Beneficios de la tele‑geriatría
- Mejora de la salud y reducción de hospitalizaciones: un modelo de tele-geriatría redujo episodios de delirium, visitas a urgencias y hospitalizaciones, y disminuyó el estrés de los cuidadores.
- Acceso y calidad de vida: la telemedicina mejora la accesibilidad y la calidad de vida de las personas mayores, reduce estancias hospitalarias y facilita la detección precoz.
- Satisfacción y conveniencia: los adultos mayores valoran la facilidad de uso y la continuidad con su médico; muchos desean mantener la teleconsulta como complemento a la atención presencial.
- Reducción de desplazamientos: la telemedicina evita viajes y largos tiempos de espera, lo que favorece a personas con movilidad reducida o que viven lejos del centro de salud.
- Apoyo a cuidadores: disminuye la sobrecarga emocional y logística de los cuidadores al ofrecer respuestas rápidas y orientación específica.

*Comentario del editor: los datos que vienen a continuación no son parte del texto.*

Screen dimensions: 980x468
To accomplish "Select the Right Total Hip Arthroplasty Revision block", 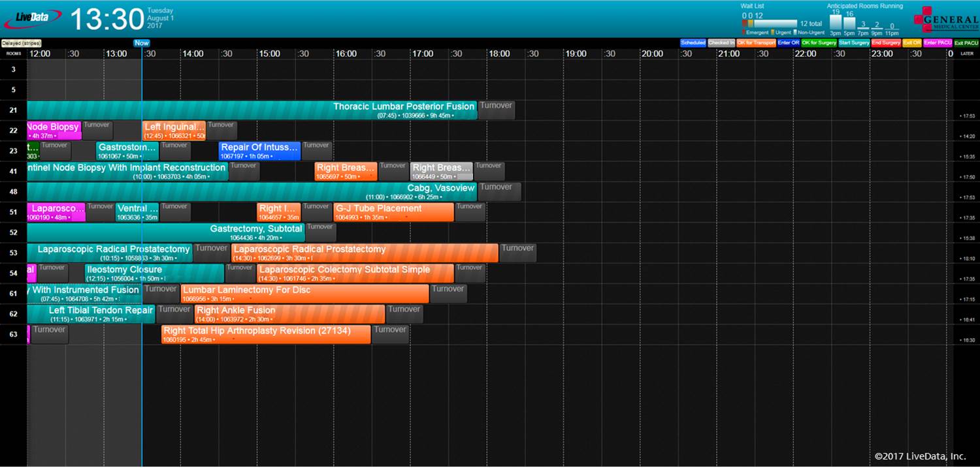I will [x=265, y=334].
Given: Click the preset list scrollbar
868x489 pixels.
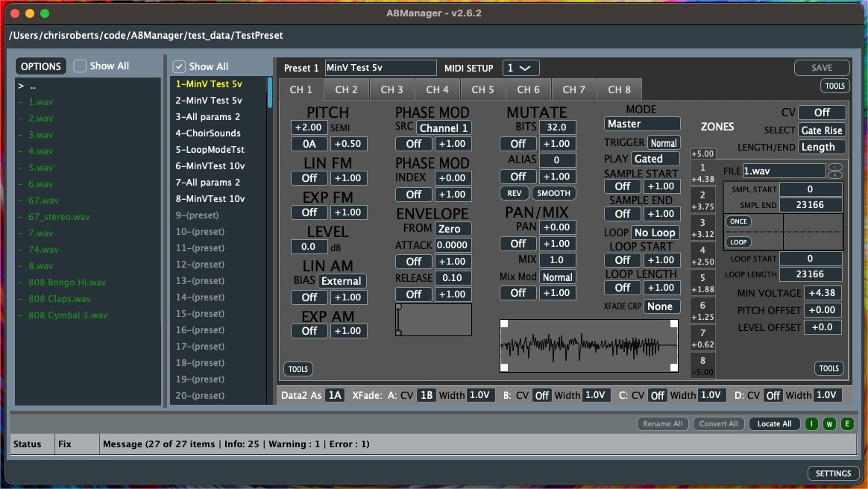Looking at the screenshot, I should point(270,93).
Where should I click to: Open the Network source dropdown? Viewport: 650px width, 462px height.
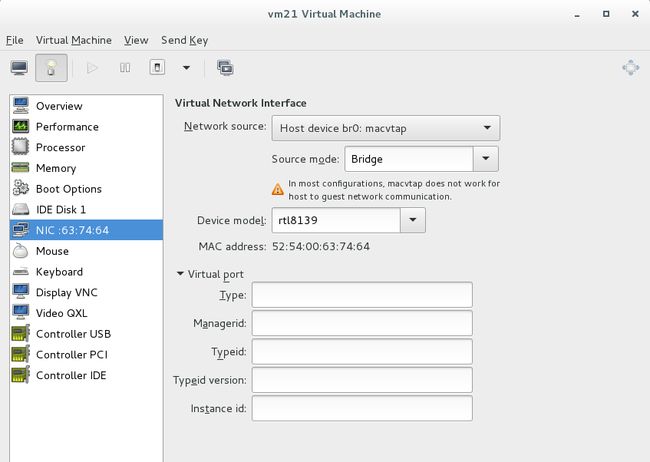(x=386, y=128)
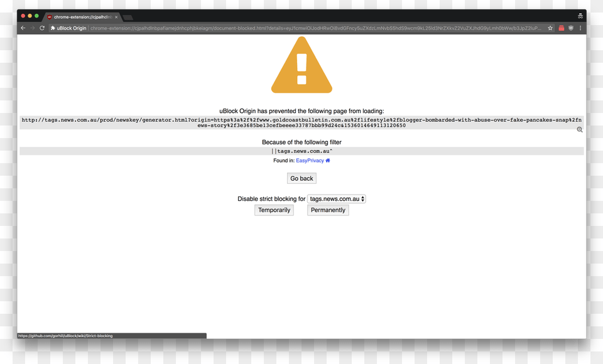
Task: Click the yellow warning triangle image
Action: 302,66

- Control de enfermedades crónicas: el seguimiento telemático de patologías como EPOC o diabetes reduce exacerbaciones, hospitalizaciones y visitas al servicio de urgencias.
- Modelos híbridos: la teleconsulta permite combinar visitas virtuales con consultas presenciales cuando se requieren exploraciones físicas, ofreciendo flexibilidad y personalización.